Ralph McFillen (born 1942) is a former American National Collegiate Athletic Association conference commissioner. McFillen, before retiring in 2007, served as the commissioner for the Mid-America Intercollegiate Athletics Association (MIAA), an NCAA Division II conference since 1997. Before serving as the MIAA commissioner, McFillen was the commissioner for Metro Conference and Gulf South Conference.

Career

Early career
After graduating from Belleville High School in 1960, McFillen attended Kansas State University where he played on the football team. McFillen graduated from Kansas State in 1964 with a bachelor's degree in history and physical education, and a master's degree in education in 1967. In 1972, McFillen began his forty-year career in athletics as an assistant director of championships at the NCAA.

Commissioner years
In 1984, 12 years after working at the MIAA, McFillen became the commissioner for the Gulf South Conference, an NCAA Division II conference. After three years, McFillen moved to the NCAA Division I level as the next commissioner for the now-defunct conference, the Metro Conference. While at Metro Conference, McFillen faced many obstacles, such as trying to expand the "super conference". McFillen was the final commissioner for the conference when it dissolved in 1995.

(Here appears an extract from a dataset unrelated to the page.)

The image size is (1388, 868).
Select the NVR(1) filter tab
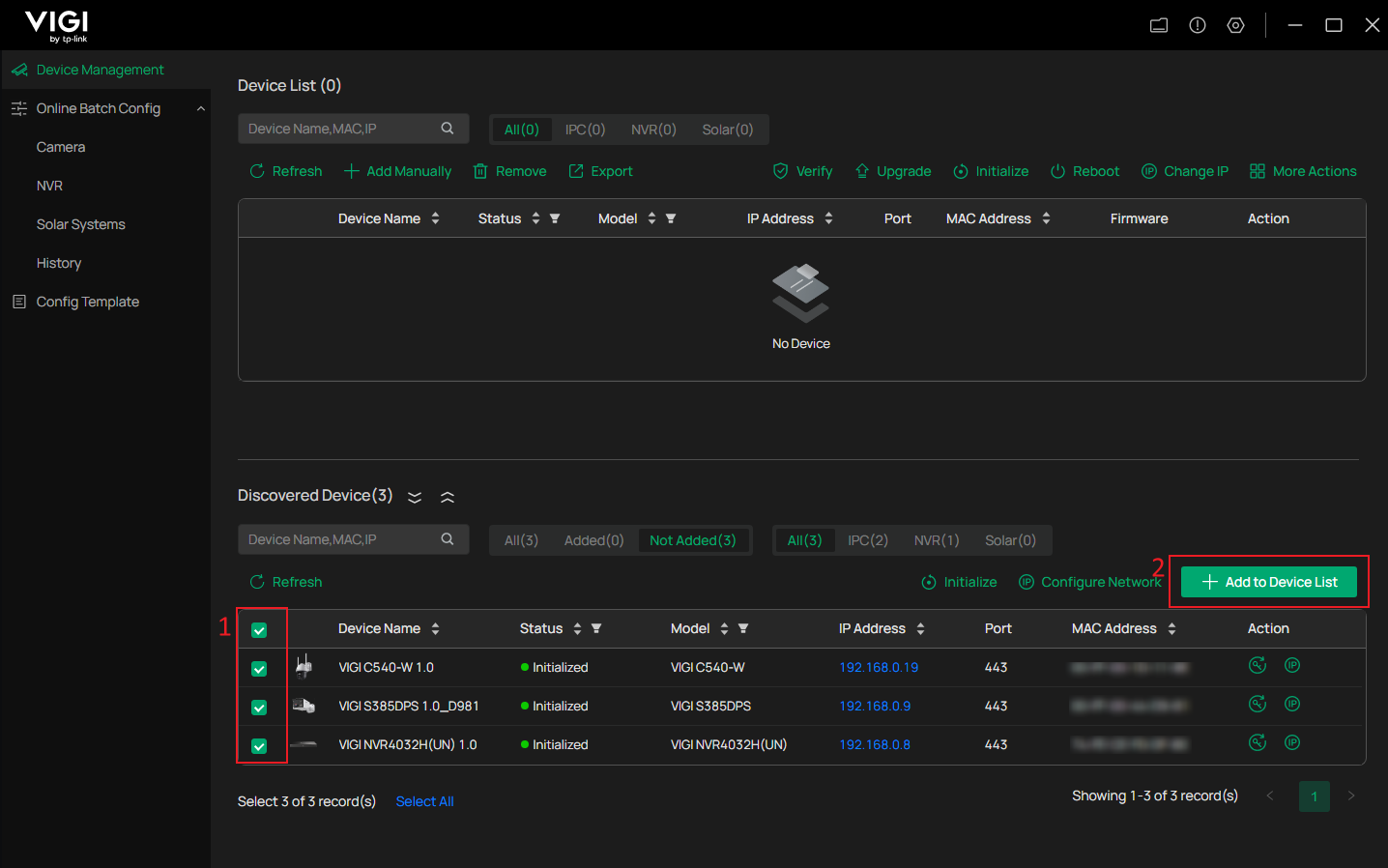pos(936,540)
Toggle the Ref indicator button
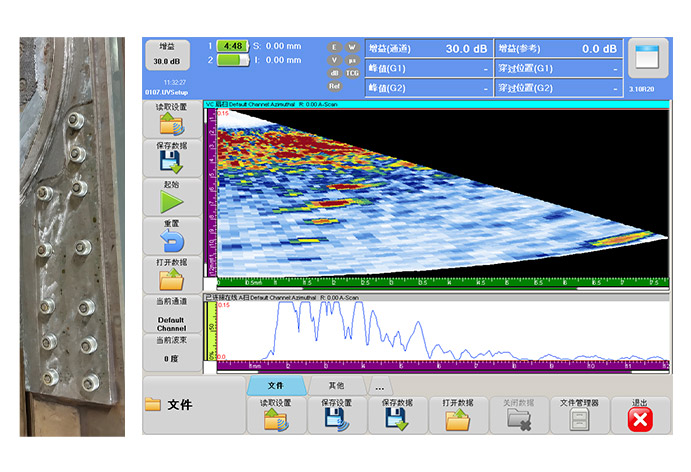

Two years after the falling-out of the Metro Conference, McFillen was hired to replace Ken B. Jones as the second commissioner for the Mid-America Intercollegiate Athletics Association, an NCAA Division II school. While his time as commissioner, McFillen first was able to secure a contract to air five football games on KSMO-TV in the Kansas City area in 1997. All games were on Thursday nights. Other accomplishments during McFillen's term as commissioner were an addition of two schools – Fort Hays State University in 2006 and University of Nebraska Omaha in 2008.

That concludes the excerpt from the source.